Length scale dependent elasticity in random three-dimensional fiber networks

Abstract

The mechanics of fibrous materials are complicated by complex deformation mechanisms that result from the discrete fibrous structure. Though it is known that fibrous materials deform primarily by rotating and bending of fibers, the implications of rotating and bending on the mechanics of the network are not fully clear. Previous studies have investigated some effects of the fiber rotation and bending, observing fibers to rotate into directions of maximum principal stress, resulting in strain stiffening, and fibers under compression to buckle, resulting in compression softening. Nonlinear constitutive models have recently been developed to account for these deformation mechanisms, but the classical constitutive models that account for only stress and strain cannot fully account for fiber rotations and bending. Here, we interpret the mechanics of fibrous materials through micropolar elasticity, also called Cosserat elasticity, which differs from classical elasticity in that it accounts for local moments caused by rotation of points within a material. The resulting equations can be written in terms of characteristic lengths that cause stress to depend on both strain and the length scale of the material. We simulated three-dimensional networks of fibers and observed a strong effect of length scale on the stiffness of networks in bending with a more mild effect in torsion. The length-scale dependence of stiffness is consistent with micropolar elasticity and can be described in terms of characteristic lengths of the material.
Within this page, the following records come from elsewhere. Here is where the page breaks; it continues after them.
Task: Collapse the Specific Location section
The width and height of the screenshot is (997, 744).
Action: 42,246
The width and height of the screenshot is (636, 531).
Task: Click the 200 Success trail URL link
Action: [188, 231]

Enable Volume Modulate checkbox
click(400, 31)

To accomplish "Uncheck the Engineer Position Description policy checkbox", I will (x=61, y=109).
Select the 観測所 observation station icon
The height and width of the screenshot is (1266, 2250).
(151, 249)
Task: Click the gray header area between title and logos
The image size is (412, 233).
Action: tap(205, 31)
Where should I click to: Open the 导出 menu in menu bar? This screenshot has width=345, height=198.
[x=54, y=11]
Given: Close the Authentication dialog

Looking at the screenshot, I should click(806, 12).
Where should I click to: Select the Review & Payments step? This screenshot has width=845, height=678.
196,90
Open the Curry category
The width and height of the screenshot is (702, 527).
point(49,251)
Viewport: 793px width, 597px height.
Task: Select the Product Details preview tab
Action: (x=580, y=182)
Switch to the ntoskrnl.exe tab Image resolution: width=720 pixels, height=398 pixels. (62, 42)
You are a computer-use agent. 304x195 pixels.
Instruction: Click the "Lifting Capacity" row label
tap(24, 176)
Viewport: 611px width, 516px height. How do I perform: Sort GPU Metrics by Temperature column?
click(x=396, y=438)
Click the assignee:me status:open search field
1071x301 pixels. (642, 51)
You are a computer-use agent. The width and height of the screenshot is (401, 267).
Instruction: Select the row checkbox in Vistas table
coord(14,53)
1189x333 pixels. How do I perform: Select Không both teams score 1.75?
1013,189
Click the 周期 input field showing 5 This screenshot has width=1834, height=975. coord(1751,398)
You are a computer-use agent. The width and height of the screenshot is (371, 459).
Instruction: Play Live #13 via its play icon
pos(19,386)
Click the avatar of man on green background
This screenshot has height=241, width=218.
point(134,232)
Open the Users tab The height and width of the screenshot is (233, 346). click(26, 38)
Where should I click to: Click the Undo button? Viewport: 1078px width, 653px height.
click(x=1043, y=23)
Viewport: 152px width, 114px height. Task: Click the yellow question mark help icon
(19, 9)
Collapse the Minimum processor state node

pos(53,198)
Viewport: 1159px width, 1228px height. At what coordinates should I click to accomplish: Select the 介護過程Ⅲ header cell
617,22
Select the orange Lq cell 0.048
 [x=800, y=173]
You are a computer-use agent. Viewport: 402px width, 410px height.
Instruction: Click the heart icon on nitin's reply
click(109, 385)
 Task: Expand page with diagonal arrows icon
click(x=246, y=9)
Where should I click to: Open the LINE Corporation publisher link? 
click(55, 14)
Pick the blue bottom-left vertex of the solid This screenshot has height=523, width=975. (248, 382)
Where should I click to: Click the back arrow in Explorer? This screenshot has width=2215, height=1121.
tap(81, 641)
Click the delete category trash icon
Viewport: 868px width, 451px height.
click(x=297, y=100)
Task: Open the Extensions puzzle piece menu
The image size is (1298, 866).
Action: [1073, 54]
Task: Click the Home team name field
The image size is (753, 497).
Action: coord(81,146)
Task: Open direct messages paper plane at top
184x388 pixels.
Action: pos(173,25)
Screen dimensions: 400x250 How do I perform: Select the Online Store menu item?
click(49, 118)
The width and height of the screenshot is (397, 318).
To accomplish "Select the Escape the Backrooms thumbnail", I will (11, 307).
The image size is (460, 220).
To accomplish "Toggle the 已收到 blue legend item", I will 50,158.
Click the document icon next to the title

Factors affecting the characteristic length were investigated by altering the fiber density, alignment, and bending stiffness. Although density was found to have no effect on characteristic length, increased fiber alignment led to a decrease in characteristic length, and increased fiber bending stiffness led to an increase in characteristic length. These findings suggest that the characteristic length is increased by factors that increase bending moments supported by the fibers. Although our parameter study manipulated the magnitude of characteristic length, no combination of parameters gave a characteristic length of zero, indicating that the mechanics of fibrous materials depend on length scale.